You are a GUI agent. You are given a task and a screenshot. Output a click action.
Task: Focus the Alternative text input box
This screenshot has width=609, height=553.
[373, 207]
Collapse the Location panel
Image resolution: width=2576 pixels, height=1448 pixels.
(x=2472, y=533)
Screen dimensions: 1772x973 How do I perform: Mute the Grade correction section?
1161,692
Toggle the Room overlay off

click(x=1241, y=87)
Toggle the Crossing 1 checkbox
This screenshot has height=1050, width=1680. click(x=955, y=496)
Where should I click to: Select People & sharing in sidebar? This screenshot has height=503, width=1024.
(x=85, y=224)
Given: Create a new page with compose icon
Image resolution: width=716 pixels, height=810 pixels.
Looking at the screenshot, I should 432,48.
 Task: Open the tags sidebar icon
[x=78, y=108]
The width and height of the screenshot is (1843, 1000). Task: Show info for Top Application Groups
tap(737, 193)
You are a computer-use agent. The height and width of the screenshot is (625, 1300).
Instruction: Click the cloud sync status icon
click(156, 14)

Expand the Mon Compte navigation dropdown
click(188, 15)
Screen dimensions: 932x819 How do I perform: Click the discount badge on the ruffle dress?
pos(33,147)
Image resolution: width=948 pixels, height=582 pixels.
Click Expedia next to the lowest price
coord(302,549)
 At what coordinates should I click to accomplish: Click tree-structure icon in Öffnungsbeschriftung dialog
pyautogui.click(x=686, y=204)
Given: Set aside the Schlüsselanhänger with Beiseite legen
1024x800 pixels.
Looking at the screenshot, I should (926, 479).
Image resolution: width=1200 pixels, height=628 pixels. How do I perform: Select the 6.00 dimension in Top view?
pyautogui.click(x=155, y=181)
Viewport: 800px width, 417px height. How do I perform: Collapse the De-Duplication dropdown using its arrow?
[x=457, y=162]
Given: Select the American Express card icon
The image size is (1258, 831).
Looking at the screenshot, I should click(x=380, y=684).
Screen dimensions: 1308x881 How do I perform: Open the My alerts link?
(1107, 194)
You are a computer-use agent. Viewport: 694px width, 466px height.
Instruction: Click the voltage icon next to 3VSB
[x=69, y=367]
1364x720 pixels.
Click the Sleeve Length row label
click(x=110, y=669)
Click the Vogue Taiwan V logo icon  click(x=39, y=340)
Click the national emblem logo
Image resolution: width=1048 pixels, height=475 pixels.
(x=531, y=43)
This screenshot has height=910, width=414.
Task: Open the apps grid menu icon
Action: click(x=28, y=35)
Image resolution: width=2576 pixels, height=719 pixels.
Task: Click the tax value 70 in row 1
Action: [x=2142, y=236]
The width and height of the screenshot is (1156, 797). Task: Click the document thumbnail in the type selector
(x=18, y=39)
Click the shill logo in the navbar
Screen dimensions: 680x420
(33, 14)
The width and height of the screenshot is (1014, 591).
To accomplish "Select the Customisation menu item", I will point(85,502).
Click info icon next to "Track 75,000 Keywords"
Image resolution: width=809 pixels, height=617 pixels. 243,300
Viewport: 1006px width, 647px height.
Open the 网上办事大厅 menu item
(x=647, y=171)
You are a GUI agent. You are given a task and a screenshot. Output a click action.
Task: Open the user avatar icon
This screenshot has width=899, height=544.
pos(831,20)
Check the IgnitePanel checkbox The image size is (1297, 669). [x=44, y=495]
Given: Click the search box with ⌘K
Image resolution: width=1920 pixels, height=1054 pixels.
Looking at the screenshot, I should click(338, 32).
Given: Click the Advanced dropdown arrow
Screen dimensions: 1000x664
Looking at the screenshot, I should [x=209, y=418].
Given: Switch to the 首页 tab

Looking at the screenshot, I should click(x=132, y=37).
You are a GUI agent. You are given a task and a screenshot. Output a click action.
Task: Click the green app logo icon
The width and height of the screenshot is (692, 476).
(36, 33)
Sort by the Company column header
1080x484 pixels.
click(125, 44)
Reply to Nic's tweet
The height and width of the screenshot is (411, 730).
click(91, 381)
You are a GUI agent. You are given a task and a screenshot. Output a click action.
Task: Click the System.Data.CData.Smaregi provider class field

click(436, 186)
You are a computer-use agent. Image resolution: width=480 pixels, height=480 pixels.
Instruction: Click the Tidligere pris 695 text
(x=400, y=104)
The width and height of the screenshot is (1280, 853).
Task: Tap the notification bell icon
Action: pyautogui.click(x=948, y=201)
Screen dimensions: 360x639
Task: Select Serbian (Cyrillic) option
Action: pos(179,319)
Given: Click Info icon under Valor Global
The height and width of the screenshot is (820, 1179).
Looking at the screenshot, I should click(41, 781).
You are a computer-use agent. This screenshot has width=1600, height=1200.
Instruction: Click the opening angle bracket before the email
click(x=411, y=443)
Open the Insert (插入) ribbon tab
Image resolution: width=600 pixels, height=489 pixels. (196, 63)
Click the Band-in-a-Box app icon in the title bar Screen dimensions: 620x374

→ **What is needed**
What you hand back must match the records above exactly.

→ **Exercise output**
You are a GUI agent. You are given a task and a screenshot. Output a click action.
Task: Focus the Alternative text input box
This screenshot has width=609, height=553.
[373, 207]
Collapse the Location panel
Image resolution: width=2576 pixels, height=1448 pixels.
(x=2472, y=533)
Screen dimensions: 1772x973 How do I perform: Mute the Grade correction section?
1161,692
Toggle the Room overlay off

click(x=1241, y=87)
Toggle the Crossing 1 checkbox
This screenshot has height=1050, width=1680. click(x=955, y=496)
Where should I click to: Select People & sharing in sidebar? This screenshot has height=503, width=1024.
(x=85, y=224)
Given: Create a new page with compose icon
Image resolution: width=716 pixels, height=810 pixels.
Looking at the screenshot, I should 432,48.
 Task: Open the tags sidebar icon
[x=78, y=108]
The width and height of the screenshot is (1843, 1000). Task: Show info for Top Application Groups
tap(737, 193)
You are a computer-use agent. The height and width of the screenshot is (625, 1300).
Instruction: Click the cloud sync status icon
click(156, 14)

Expand the Mon Compte navigation dropdown
click(188, 15)
Screen dimensions: 932x819 How do I perform: Click the discount badge on the ruffle dress?
pos(33,147)
Image resolution: width=948 pixels, height=582 pixels.
Click Expedia next to the lowest price
coord(302,549)
 At what coordinates should I click to accomplish: Click tree-structure icon in Öffnungsbeschriftung dialog
pyautogui.click(x=686, y=204)
Given: Set aside the Schlüsselanhänger with Beiseite legen
1024x800 pixels.
Looking at the screenshot, I should (926, 479).
Image resolution: width=1200 pixels, height=628 pixels. How do I perform: Select the 6.00 dimension in Top view?
pyautogui.click(x=155, y=181)
Viewport: 800px width, 417px height. How do I perform: Collapse the De-Duplication dropdown using its arrow?
[x=457, y=162]
Given: Select the American Express card icon
The image size is (1258, 831).
Looking at the screenshot, I should click(x=380, y=684).
Screen dimensions: 1308x881 How do I perform: Open the My alerts link?
(1107, 194)
You are a computer-use agent. Viewport: 694px width, 466px height.
Instruction: Click the voltage icon next to 3VSB
[x=69, y=367]
1364x720 pixels.
Click the Sleeve Length row label
click(x=110, y=669)
Click the Vogue Taiwan V logo icon  click(x=39, y=340)
Click the national emblem logo
Image resolution: width=1048 pixels, height=475 pixels.
(x=531, y=43)
This screenshot has height=910, width=414.
Task: Open the apps grid menu icon
Action: click(x=28, y=35)
Image resolution: width=2576 pixels, height=719 pixels.
Task: Click the tax value 70 in row 1
Action: [x=2142, y=236]
The width and height of the screenshot is (1156, 797). Task: Click the document thumbnail in the type selector
(x=18, y=39)
Click the shill logo in the navbar
Screen dimensions: 680x420
(33, 14)
The width and height of the screenshot is (1014, 591).
To accomplish "Select the Customisation menu item", I will point(85,502).
Click info icon next to "Track 75,000 Keywords"
Image resolution: width=809 pixels, height=617 pixels. 243,300
Viewport: 1006px width, 647px height.
Open the 网上办事大厅 menu item
(x=647, y=171)
You are a GUI agent. You are given a task and a screenshot. Output a click action.
Task: Open the user avatar icon
This screenshot has width=899, height=544.
pos(831,20)
Check the IgnitePanel checkbox The image size is (1297, 669). [x=44, y=495]
Given: Click the search box with ⌘K
Image resolution: width=1920 pixels, height=1054 pixels.
Looking at the screenshot, I should click(338, 32).
Given: Click the Advanced dropdown arrow
Screen dimensions: 1000x664
Looking at the screenshot, I should [x=209, y=418].
Given: Switch to the 首页 tab

Looking at the screenshot, I should click(x=132, y=37).
You are a GUI agent. You are given a task and a screenshot. Output a click action.
Task: Click the green app logo icon
The width and height of the screenshot is (692, 476).
(36, 33)
Sort by the Company column header
1080x484 pixels.
click(125, 44)
Reply to Nic's tweet
The height and width of the screenshot is (411, 730).
click(91, 381)
You are a GUI agent. You are given a task and a screenshot. Output a click action.
Task: Click the System.Data.CData.Smaregi provider class field

click(436, 186)
You are a computer-use agent. Image resolution: width=480 pixels, height=480 pixels.
Instruction: Click the Tidligere pris 695 text
(x=400, y=104)
The width and height of the screenshot is (1280, 853).
Task: Tap the notification bell icon
Action: pyautogui.click(x=948, y=201)
Screen dimensions: 360x639
Task: Select Serbian (Cyrillic) option
Action: pos(179,319)
Given: Click Info icon under Valor Global
The height and width of the screenshot is (820, 1179).
Looking at the screenshot, I should click(41, 781).
You are a computer-use agent. This screenshot has width=1600, height=1200.
Instruction: Click the opening angle bracket before the email
click(x=411, y=443)
Open the Insert (插入) ribbon tab
Image resolution: width=600 pixels, height=489 pixels. (196, 63)
Click the Band-in-a-Box app icon in the title bar Screen dimensions: 620x374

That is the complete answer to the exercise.